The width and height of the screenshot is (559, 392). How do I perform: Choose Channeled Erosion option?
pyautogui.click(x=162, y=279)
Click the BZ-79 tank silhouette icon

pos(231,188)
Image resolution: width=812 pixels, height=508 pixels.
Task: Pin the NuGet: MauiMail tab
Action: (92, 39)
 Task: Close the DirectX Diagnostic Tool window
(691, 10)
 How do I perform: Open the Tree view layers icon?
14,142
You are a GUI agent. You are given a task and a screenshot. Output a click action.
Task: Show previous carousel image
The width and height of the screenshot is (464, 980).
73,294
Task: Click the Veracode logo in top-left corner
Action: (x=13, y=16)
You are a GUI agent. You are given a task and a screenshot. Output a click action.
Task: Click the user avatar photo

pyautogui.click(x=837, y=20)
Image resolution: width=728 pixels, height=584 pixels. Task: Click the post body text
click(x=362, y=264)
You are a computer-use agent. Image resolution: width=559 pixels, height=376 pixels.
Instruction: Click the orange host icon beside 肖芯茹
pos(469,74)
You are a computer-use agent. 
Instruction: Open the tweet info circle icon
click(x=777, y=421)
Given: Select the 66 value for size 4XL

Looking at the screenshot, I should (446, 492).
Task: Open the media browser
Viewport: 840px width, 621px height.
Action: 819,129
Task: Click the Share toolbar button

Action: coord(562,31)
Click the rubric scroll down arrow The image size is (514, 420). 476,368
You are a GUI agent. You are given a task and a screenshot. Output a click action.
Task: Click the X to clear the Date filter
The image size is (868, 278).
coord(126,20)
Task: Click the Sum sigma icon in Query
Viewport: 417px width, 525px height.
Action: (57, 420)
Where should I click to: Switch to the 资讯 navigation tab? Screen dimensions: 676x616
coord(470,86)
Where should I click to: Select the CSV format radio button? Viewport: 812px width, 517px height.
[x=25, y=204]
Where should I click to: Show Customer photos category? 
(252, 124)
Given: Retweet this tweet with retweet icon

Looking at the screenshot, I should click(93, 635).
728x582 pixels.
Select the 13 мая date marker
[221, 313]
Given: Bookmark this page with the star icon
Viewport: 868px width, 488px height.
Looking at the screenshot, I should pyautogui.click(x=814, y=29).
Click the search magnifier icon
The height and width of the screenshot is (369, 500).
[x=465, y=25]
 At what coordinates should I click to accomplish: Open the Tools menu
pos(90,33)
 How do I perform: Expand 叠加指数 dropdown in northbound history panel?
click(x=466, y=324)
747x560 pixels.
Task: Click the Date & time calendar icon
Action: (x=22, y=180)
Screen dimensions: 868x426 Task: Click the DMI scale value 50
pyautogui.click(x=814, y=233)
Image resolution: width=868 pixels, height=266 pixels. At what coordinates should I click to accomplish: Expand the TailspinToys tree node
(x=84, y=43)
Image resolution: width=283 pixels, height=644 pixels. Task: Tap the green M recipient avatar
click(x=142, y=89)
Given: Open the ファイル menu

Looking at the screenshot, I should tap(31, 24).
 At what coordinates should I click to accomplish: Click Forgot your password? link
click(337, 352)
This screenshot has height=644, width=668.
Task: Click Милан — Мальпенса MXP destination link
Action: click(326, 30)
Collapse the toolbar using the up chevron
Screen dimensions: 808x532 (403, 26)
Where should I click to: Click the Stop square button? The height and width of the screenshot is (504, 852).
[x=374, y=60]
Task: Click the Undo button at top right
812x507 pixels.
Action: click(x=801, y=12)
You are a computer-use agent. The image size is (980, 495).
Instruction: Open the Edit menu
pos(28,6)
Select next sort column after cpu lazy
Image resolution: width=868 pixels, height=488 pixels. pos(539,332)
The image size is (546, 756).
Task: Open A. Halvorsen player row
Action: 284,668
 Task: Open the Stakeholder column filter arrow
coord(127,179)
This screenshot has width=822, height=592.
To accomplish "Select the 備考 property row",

■ Task brief: From top to bottom, repeat the material above word for word.

■ Task answer:
The width and height of the screenshot is (559, 392). How do I perform: Choose Channeled Erosion option?
pyautogui.click(x=162, y=279)
Click the BZ-79 tank silhouette icon

pos(231,188)
Image resolution: width=812 pixels, height=508 pixels.
Task: Pin the NuGet: MauiMail tab
Action: (92, 39)
 Task: Close the DirectX Diagnostic Tool window
(691, 10)
 How do I perform: Open the Tree view layers icon?
14,142
You are a GUI agent. You are given a task and a screenshot. Output a click action.
Task: Show previous carousel image
The width and height of the screenshot is (464, 980).
73,294
Task: Click the Veracode logo in top-left corner
Action: (x=13, y=16)
You are a GUI agent. You are given a task and a screenshot. Output a click action.
Task: Click the user avatar photo

pyautogui.click(x=837, y=20)
Image resolution: width=728 pixels, height=584 pixels. Task: Click the post body text
click(x=362, y=264)
You are a computer-use agent. Image resolution: width=559 pixels, height=376 pixels.
Instruction: Click the orange host icon beside 肖芯茹
pos(469,74)
You are a computer-use agent. 
Instruction: Open the tweet info circle icon
click(x=777, y=421)
Given: Select the 66 value for size 4XL

Looking at the screenshot, I should (446, 492).
Task: Open the media browser
Viewport: 840px width, 621px height.
Action: 819,129
Task: Click the Share toolbar button

Action: coord(562,31)
Click the rubric scroll down arrow The image size is (514, 420). 476,368
You are a GUI agent. You are given a task and a screenshot. Output a click action.
Task: Click the X to clear the Date filter
The image size is (868, 278).
coord(126,20)
Task: Click the Sum sigma icon in Query
Viewport: 417px width, 525px height.
Action: (57, 420)
Where should I click to: Switch to the 资讯 navigation tab? Screen dimensions: 676x616
coord(470,86)
Where should I click to: Select the CSV format radio button? Viewport: 812px width, 517px height.
[x=25, y=204]
Where should I click to: Show Customer photos category? 
(252, 124)
Given: Retweet this tweet with retweet icon

Looking at the screenshot, I should click(93, 635).
728x582 pixels.
Select the 13 мая date marker
[221, 313]
Given: Bookmark this page with the star icon
Viewport: 868px width, 488px height.
Looking at the screenshot, I should pyautogui.click(x=814, y=29).
Click the search magnifier icon
The height and width of the screenshot is (369, 500).
[x=465, y=25]
 At what coordinates should I click to accomplish: Open the Tools menu
pos(90,33)
 How do I perform: Expand 叠加指数 dropdown in northbound history panel?
click(x=466, y=324)
747x560 pixels.
Task: Click the Date & time calendar icon
Action: (x=22, y=180)
Screen dimensions: 868x426 Task: Click the DMI scale value 50
pyautogui.click(x=814, y=233)
Image resolution: width=868 pixels, height=266 pixels. At what coordinates should I click to accomplish: Expand the TailspinToys tree node
(x=84, y=43)
Image resolution: width=283 pixels, height=644 pixels. Task: Tap the green M recipient avatar
click(x=142, y=89)
Given: Open the ファイル menu

Looking at the screenshot, I should tap(31, 24).
 At what coordinates should I click to accomplish: Click Forgot your password? link
click(337, 352)
This screenshot has height=644, width=668.
Task: Click Милан — Мальпенса MXP destination link
Action: click(326, 30)
Collapse the toolbar using the up chevron
Screen dimensions: 808x532 (403, 26)
Where should I click to: Click the Stop square button? The height and width of the screenshot is (504, 852).
[x=374, y=60]
Task: Click the Undo button at top right
812x507 pixels.
Action: click(x=801, y=12)
You are a computer-use agent. The image size is (980, 495).
Instruction: Open the Edit menu
pos(28,6)
Select next sort column after cpu lazy
Image resolution: width=868 pixels, height=488 pixels. pos(539,332)
The image size is (546, 756).
Task: Open A. Halvorsen player row
Action: 284,668
 Task: Open the Stakeholder column filter arrow
coord(127,179)
This screenshot has width=822, height=592.
To accomplish "Select the 備考 property row",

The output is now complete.